Concert note: Toronto’s reigning harp diva Judy Loman is celebrated on October 30 in “Mazzoleni Masters: Judy Loman 80th Birthday Celebration,” where she will perform works by Salzedo among others, at Mazzoleni Hall. The concert celebrates her illustrious career and the launch of Ariadne’s Legacy, the complete works for harp by R. Murray Schafer which is being released on the Centrediscs label and will soon be reviewed in these pages.

And just couple of quick jazz notes lest you think I have joined the Lotus-eaters and spent the last month in a state of mellow musical bliss…

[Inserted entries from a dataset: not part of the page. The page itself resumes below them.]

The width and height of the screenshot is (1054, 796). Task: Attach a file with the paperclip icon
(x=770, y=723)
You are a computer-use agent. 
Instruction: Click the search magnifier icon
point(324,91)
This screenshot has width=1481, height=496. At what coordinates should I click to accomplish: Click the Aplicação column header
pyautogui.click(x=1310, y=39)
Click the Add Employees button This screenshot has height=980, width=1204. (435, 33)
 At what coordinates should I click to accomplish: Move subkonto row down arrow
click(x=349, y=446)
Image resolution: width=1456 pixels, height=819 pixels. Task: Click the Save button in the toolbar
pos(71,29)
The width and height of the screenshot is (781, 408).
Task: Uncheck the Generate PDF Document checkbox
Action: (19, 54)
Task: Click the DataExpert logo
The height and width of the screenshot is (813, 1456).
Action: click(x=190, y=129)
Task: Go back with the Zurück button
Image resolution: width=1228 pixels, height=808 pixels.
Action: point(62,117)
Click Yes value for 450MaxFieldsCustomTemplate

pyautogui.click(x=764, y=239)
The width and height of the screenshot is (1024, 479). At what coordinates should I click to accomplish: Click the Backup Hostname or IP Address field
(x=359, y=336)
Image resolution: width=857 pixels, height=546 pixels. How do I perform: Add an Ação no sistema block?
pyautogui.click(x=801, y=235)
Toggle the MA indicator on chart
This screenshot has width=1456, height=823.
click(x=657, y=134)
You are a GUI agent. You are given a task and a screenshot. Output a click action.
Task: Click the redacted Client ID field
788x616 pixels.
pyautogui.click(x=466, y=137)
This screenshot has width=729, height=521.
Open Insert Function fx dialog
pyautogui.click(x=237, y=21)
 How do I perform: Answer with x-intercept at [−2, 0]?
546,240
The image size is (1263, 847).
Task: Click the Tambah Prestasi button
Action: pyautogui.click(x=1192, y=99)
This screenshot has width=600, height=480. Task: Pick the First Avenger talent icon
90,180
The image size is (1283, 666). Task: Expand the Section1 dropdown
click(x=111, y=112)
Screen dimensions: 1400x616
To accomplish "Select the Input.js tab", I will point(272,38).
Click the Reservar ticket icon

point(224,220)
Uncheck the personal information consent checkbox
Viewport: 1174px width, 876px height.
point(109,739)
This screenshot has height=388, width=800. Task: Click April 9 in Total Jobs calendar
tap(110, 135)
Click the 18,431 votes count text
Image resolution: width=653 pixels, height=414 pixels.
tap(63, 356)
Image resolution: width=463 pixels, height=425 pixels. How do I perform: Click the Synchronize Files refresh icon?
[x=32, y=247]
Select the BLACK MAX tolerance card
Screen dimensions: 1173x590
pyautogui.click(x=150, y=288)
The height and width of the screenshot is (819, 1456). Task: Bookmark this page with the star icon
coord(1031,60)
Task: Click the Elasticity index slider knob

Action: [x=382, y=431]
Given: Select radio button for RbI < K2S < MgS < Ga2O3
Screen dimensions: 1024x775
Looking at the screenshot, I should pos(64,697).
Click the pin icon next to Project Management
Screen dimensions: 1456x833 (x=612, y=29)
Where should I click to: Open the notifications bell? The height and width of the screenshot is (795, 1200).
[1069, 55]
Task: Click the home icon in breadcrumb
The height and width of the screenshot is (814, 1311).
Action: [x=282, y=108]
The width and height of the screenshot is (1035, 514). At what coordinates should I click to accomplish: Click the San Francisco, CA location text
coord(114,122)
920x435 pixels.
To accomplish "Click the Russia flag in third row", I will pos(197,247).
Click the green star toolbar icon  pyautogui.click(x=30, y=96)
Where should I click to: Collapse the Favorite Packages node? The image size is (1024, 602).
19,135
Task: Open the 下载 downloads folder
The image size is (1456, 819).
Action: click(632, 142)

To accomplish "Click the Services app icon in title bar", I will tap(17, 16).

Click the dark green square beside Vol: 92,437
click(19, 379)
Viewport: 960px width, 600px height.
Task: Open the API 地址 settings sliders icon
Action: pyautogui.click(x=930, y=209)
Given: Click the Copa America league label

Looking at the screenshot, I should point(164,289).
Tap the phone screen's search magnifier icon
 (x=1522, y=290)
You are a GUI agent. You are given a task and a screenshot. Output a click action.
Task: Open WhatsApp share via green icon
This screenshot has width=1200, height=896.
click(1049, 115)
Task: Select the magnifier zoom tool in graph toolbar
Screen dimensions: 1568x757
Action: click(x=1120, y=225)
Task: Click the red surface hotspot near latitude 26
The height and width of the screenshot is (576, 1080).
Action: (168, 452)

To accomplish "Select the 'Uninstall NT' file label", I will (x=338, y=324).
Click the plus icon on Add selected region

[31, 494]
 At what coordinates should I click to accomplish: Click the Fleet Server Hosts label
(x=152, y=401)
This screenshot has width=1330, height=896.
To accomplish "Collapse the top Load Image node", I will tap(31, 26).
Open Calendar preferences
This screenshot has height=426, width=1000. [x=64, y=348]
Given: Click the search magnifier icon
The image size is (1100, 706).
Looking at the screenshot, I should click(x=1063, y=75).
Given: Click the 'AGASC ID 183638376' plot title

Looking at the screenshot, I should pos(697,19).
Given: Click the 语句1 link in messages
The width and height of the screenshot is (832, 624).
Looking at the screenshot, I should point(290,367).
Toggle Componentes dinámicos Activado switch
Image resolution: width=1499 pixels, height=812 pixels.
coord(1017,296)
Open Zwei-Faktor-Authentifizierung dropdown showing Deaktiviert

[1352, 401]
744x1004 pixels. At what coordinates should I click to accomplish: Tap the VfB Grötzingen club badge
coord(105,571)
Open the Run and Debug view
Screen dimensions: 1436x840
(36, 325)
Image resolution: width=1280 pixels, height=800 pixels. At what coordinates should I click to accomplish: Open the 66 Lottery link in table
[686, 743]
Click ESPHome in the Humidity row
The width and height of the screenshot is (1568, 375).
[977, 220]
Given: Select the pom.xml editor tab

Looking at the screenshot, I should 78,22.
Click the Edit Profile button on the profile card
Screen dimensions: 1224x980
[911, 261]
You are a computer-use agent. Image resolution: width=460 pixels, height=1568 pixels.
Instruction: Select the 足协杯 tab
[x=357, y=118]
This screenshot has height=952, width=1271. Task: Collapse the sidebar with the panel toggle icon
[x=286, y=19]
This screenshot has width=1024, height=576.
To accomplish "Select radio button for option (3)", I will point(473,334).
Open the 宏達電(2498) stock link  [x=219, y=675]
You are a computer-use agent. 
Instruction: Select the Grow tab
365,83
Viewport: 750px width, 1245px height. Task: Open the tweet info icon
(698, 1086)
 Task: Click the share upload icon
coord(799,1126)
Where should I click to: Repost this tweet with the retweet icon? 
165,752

05 St LaurentGuitarist Eric St-Laurent and his quartet will launch Planet (ericst-laurent.com) at Hugh’s Room on October 6. This jazz/funk offering features Jordan O’Connor on bass, Attila Fias on piano and the Latin-nuanced percussion of Michel DeQuevedo in a set of five St-Laurent originals and intriguing arrangements of Charlie Parker’s Donna Lee, Carly Rae Jepson’s Call Me Maybe and in a moment of relaxation, the second movement theme from Beethoven’s Piano Sonata No.8 convincingly rendered on acoustic guitar with double bass in unison. The driving rhythms and clever interactions of the quartet were just the wake-up call I needed after my extended immersion in the discs mentioned above.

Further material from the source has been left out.